O gigante seguiu o seu caminho, e a Morte ficou ali desolada, e estava tão fraquinha que não conseguia se levantar novamente. "O que será que vai acontecer agora," disse a morte, "se eu ficar deitada aqui num cantinho? Ninguém mais vai morrer no mundo, e ele vai ficar tão cheio de pessoas que não vai haver mais espaço e eles terão de ficar um ao lado do outro." Enquanto isso, um jovem passava pela estrada, ele era forte e saudável, e cantava uma canção, e olhava para todos os lados. Quando ele viu a criatura meio desmaiada, ele ficou tomado de compaixão, levantou o infeliz, ofereceu-lhe uma bebida restauradora que trazia num frasco, e esperou que ele se recuperasse.

"Tendes noção," disse o estranho, enquanto se levantava, "de quem sou, e de quem se trata aquele a quem ajudaste a se levantar novamente?" "Não," respondeu o jovem, "Não conheço a ti." "Eu sou a Morte," respondeu a criatura. "Eu nunca poupo ninguém, e não posso fazer uma exceção para você, — mas podes ver que sou grato, e te prometo que não irei te buscar inesperadamente, mas enviarei meus mensageiros para ti antes de chegar a tua hora." "Bem," disse o jovem, "já é uma grande vitória o conhecimento de que saberei o dia da tua chegada, e que de qualquer forma estarei livre de tua presença por tempo tão longo."

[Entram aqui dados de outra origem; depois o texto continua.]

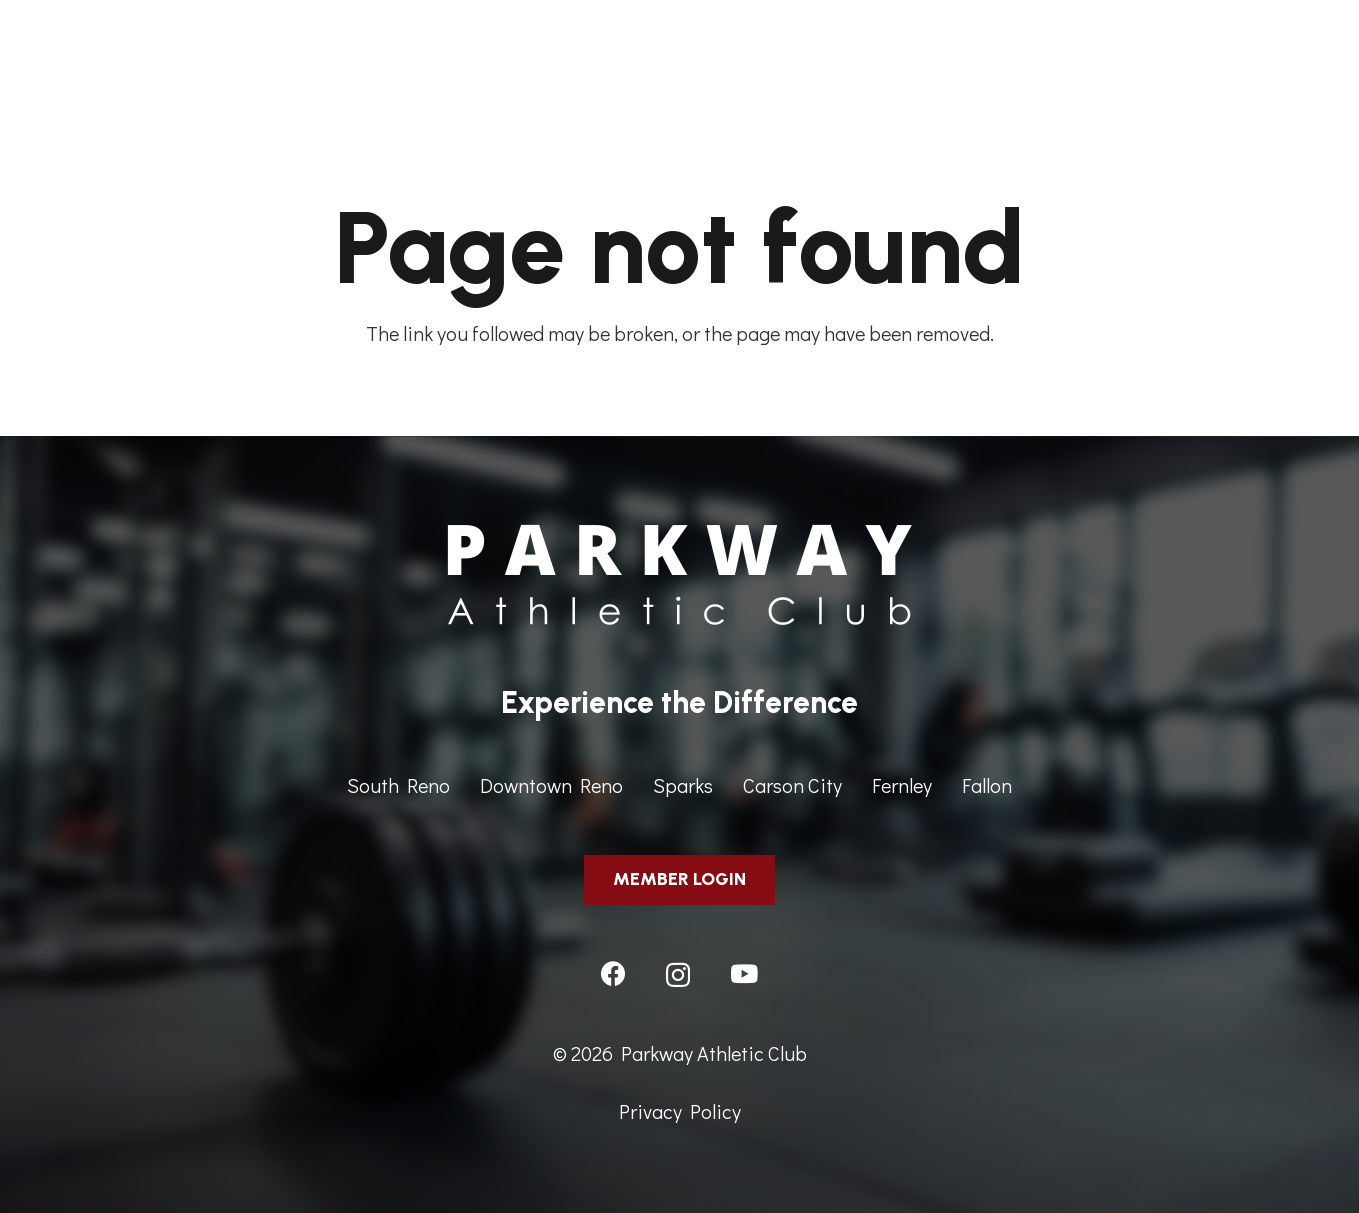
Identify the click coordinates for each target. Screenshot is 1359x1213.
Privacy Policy (680, 1111)
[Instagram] (678, 975)
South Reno (398, 785)
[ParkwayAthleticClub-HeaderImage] (679, 55)
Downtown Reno (551, 785)
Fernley (902, 785)
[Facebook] (613, 973)
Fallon (987, 785)
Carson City (792, 785)
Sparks (683, 785)
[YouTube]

Então, o jovem tomou seu caminho, e estava aliviado, e feliz consigo mesmo, e viveu despreocupado. Mas juventude e saúde não costumam viver juntos por muito tempo, logo as doenças e as preocupações começaram a aparecer, as quais o atormentavam durante o dia, e o tomavam conta dele durante o resto da noite. "Morrer não vou," dizia para si mesmo, "pois a Morte me enviará seus mensageiros antes que isso aconteça, mas eu gostaria que estes infelizes dias de doença tivessem acabado." Assim que ele se sentiu bem novamente ele começou a viver feliz outra vez. Até que um dia alguém bateu levemente em seus ombros. Olhou de lado, e a Morte estava diante dele, e disse, "Segue-me, pois é chegada a hora de tua partida deste mundo," "O quê," respondeu o jovem, "estais descumprindo tua palavra? Não me prometeste que enviarias teus mensageiros antes que vieste definitivamente? Não vi nenhum deles!" "Silêncio!" respondeu a Morte.

"Não te mandei eu um mensageiro após o outro como prometi? A febre não veio e te castigou, te sacudiu, e te deixou prostrado? As tonturas não te povoaram a cabeça? A artrite não contraiu todos os teu membros? Os teus ouvidos não ficaram zunindo durante algum tempo? A dor de dentes não te visitou todos os dias? A escuridão não te molestou a visão? E além de tudo isso, será que o meu irmão o Sono nunca te fez lembrar todas as noites de mim? Nunca deitaste durante a noite como se já tivesses morrido?" O jovem não conseguia responder; se resignou diante do destino, e seguiu o seu caminho em companhia da Morte.